Work to complete: Rewrite the listing from its start up to and including the line with "Looking at the screenshot, I should [x=253, y=106].", replacing "CRM System" with "CRM Platform" and keeping everything else the same; omit the pictures.

------

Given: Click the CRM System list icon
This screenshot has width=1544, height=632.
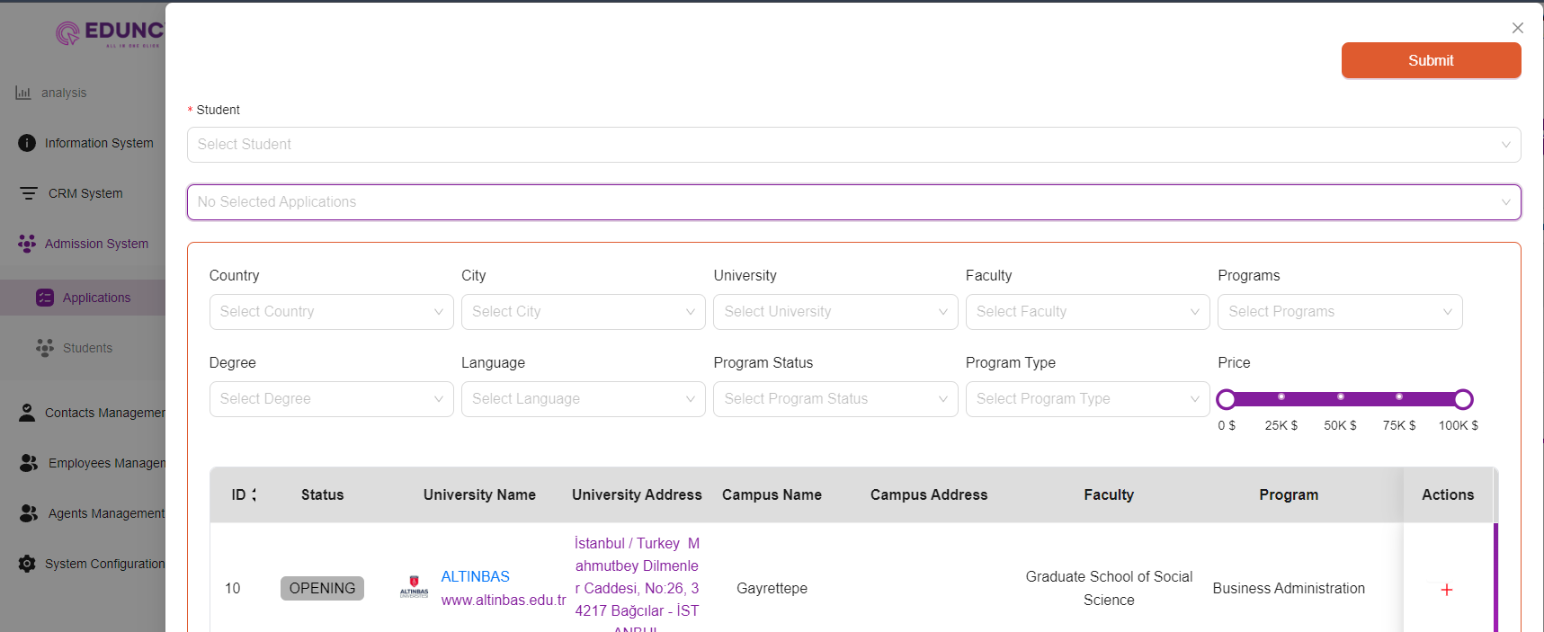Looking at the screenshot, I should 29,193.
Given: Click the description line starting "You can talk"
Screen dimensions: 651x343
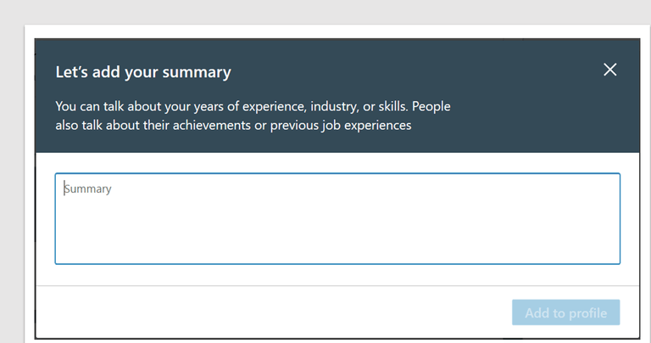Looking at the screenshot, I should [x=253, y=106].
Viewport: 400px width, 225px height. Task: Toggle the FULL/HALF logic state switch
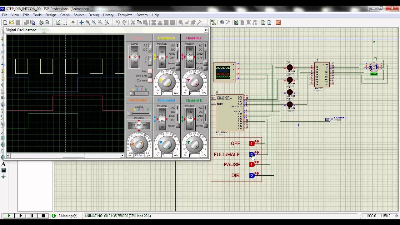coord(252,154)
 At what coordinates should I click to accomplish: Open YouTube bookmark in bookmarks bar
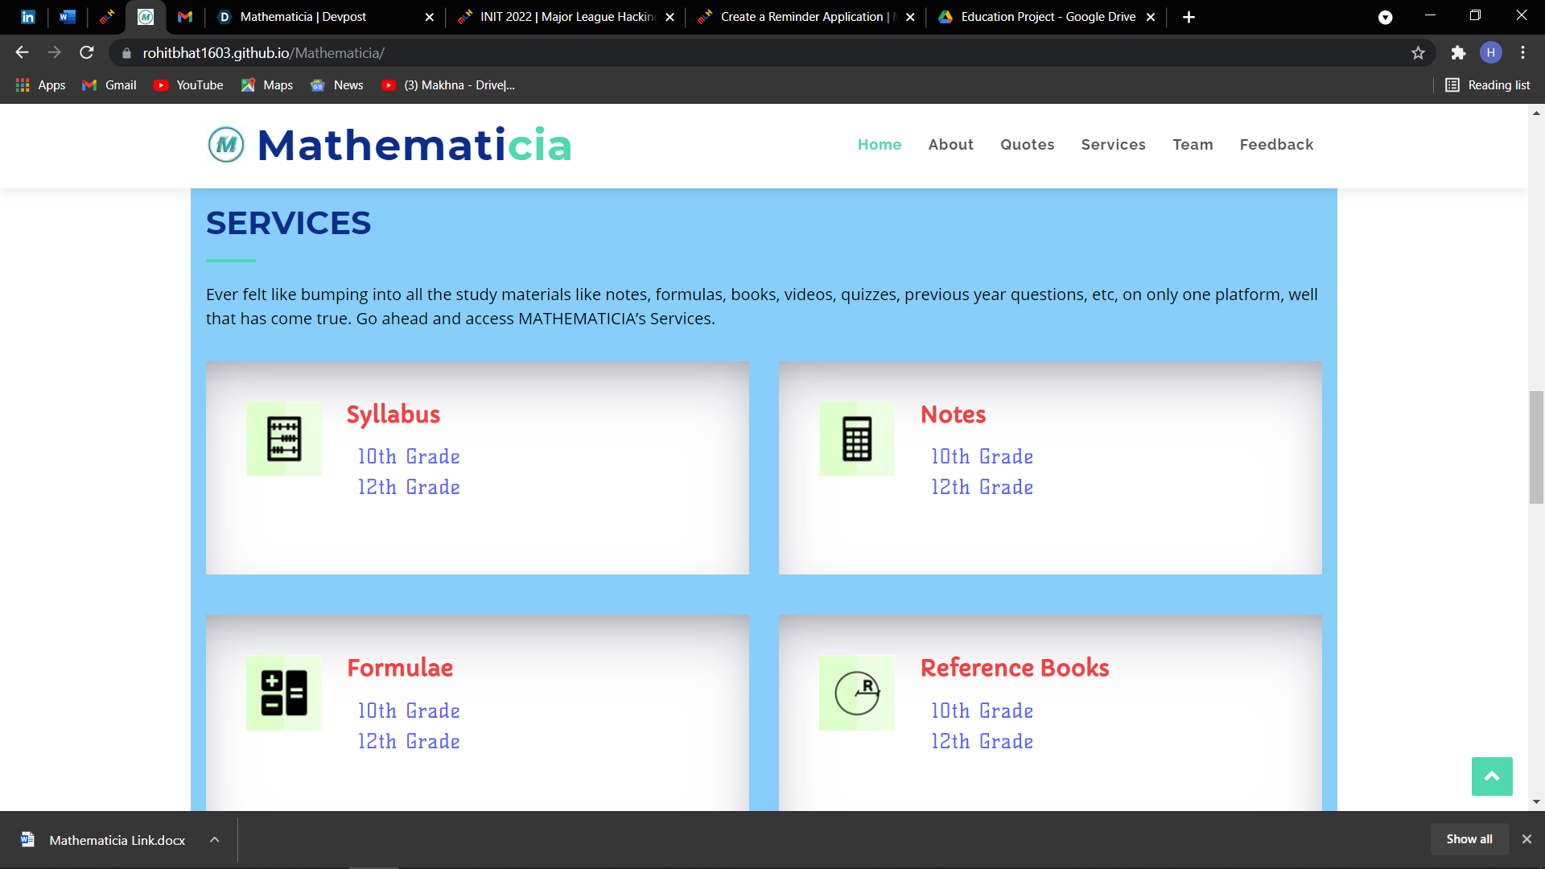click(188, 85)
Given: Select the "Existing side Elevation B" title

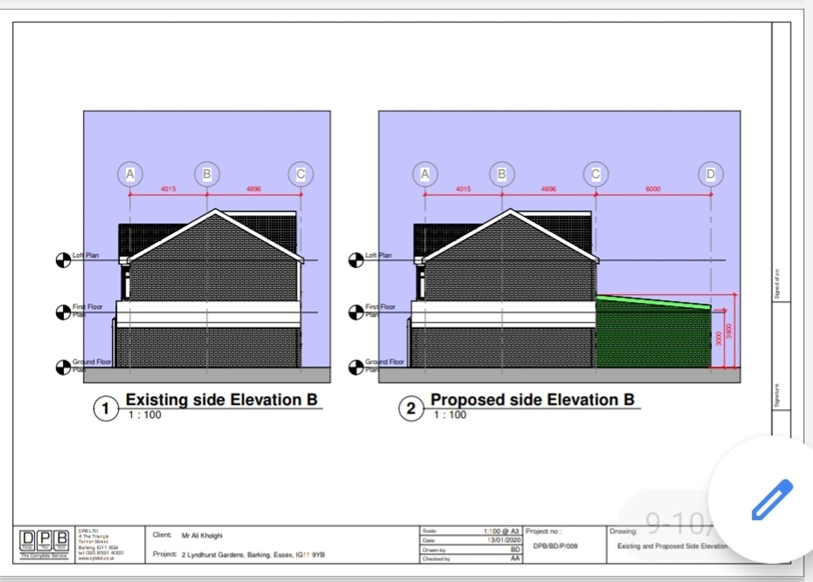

------

Complete response:
Given: Click the CRM Platform list icon
This screenshot has width=1544, height=632.
Looking at the screenshot, I should 29,193.
Given: Click the description line starting "You can talk"
Screen dimensions: 651x343
Looking at the screenshot, I should [x=253, y=106].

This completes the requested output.